Encouraging Organ Donation
I am very proud to be the author of a new law that will further encourage bone marrow and live organ donation. Act 65 provides a tax credit for businesses that grant a paid leave of absence to employees for the purpose of bone marrow or living organ donation. Here are some facts on organ donation:
- As of June 2006, 42.83% of individuals in Pennsylvania are designated organ donors on their driver’s license, photo identification card or permit.
- In 2006, Pennsylvania doctors performed 2,249 transplants as compared to only 1,991 four years earlier.
- Most living donors are back to work within four to six weeks, and that with new surgical techniques used in kidney donation that time can be cut in half.
- Because of the lack of available donors in this country, 3,916 kidney patients, 1,570 liver patients, 356 heart patients and 245 lung patients died in 2006 while waiting for life-saving organ transplants.

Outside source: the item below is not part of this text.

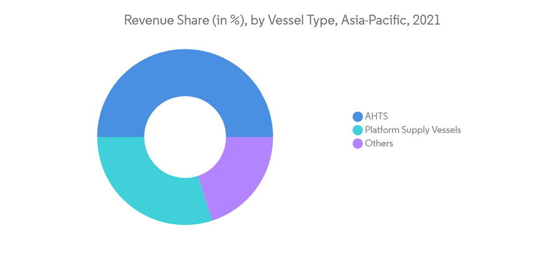The width and height of the screenshot is (540, 272).
Task: Click the boundary between AHTS and Others segments
Action: (x=249, y=137)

Many people on transplant waiting lists would benefit from a donation by a living organ donor. However, fear of loss of income or loss of a job is a key reason cited as a deterrent for becoming a living donor because the donor must miss more than a week of work. This has all-to-tragic results: In Pennsylvania, alone, 469 people died last year waiting for a donor and 107 were too sick to receive a transplant.
I know how important live donations are, because I was the recipient of a bone marrow transplant over a year ago. Fortunately, my donor was readily available as my identical twin brother—other people aren’t so lucky, but this new law could help them.